Figure Above: Feature Space Plot for speech data


Abstract

In this project, I aim to design a system which is capable of detecting mood in human speech. Specifically, the system can be trained on a single user's voice given samples of emotional speech labeled as being angry, happy, or sad. The system is then able to classify future audio clips of the user's speech as having one of these three moods. I collected voice samples of myself and trained a Classifier Function based on this data. I experimented with many different available methods for the Classifier Function and for audio preprocessing to obtain the most accurate Classifier.

Obtaining Data

In this project, I focused on detecting mood for only one user (specifically, myself) since different people may express mood in different ways, leading to confusion for the Classifier. I initially recorded ten speech clips in each mood as training data, and ten different clips in each mood as testing data. I used Audacity to record audio clips in 32-bit floating point resolution, exported as WAV files. If you're looking to replicate this project, you can use your own data, or use mine, available on my GitHub repository. I later recorded additional clips, as discussed below.

Feature Extraction

In order to produce the most accurate Classifier, I extracted features which I thought were most useful to detecting mood. Specifically, I extracted the amplitudes, fundamental frequencies, and formant frequencies of each clip over the length of the clip using AudioLocalMeasurements. That is, I took multiple measurements of each of these values, over many partitions of the clip.
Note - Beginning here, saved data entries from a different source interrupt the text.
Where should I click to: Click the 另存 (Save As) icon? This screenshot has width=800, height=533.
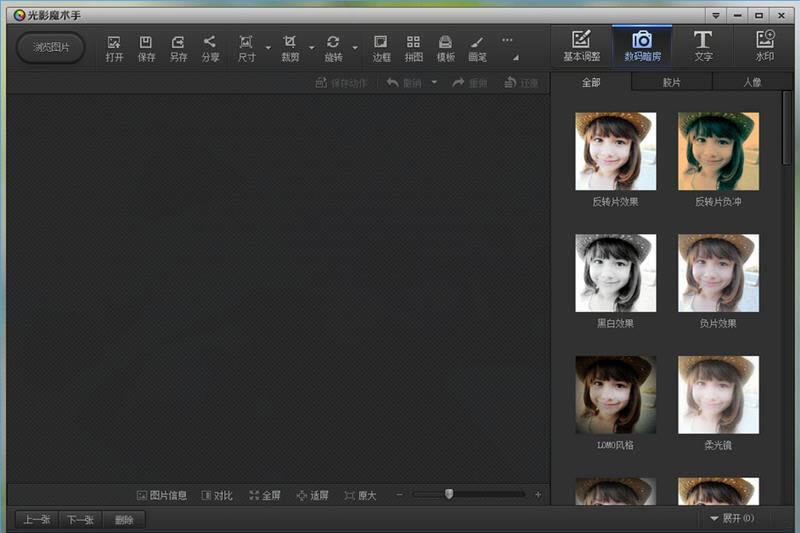click(x=178, y=47)
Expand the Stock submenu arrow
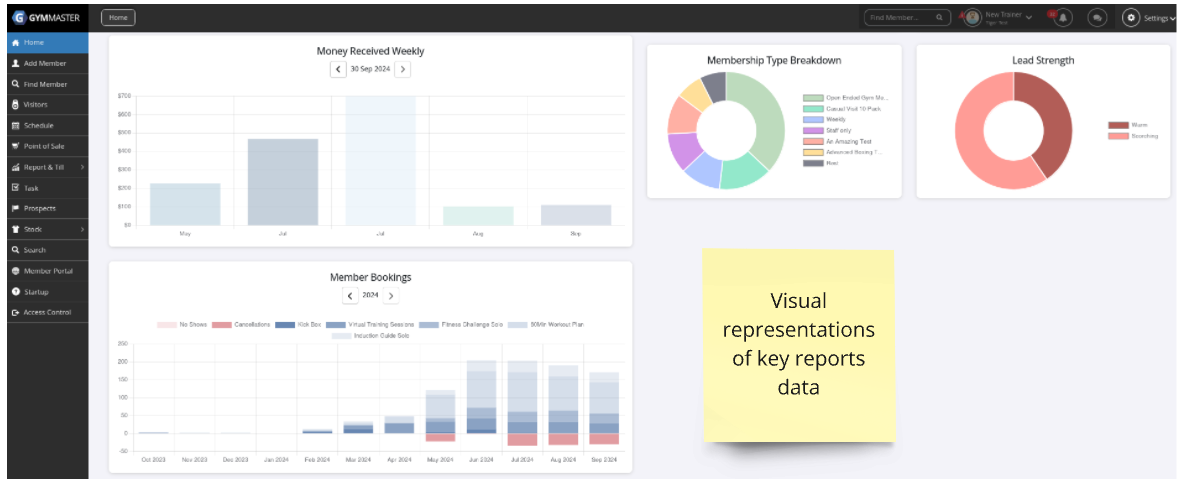 click(81, 230)
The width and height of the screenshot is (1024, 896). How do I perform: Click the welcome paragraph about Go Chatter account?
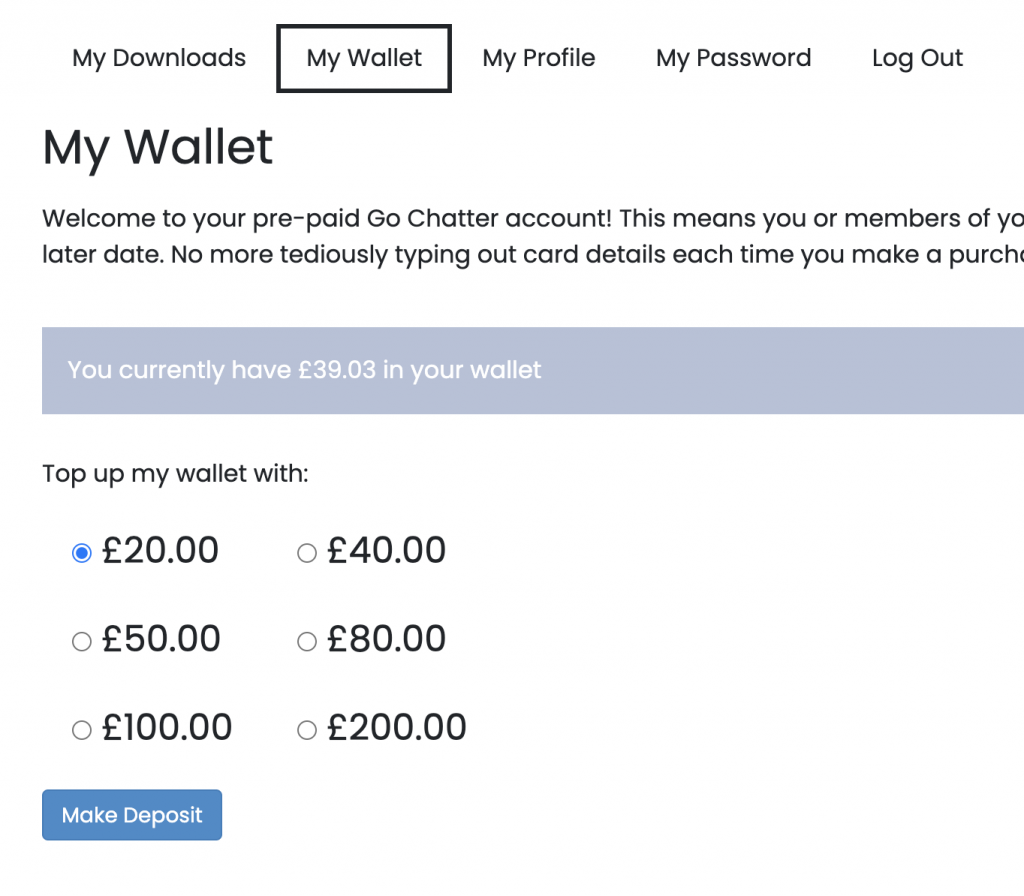533,236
I partitioned each clip into 75 parts, but feel free to experiment with different values. I also found the word rate, using Wolfram Language's experimental SpeechRecognize function, and the ratio of pausing time to total time of the clip using AudioIntervals. The final function takes the location of the audio file (could be local or on the web) and the number of partitions, and returns an association with the extracted features. It's important that the function return an association, since this makes things much easier when constructing the Classifier Function. The initial function for feature extraction is included below.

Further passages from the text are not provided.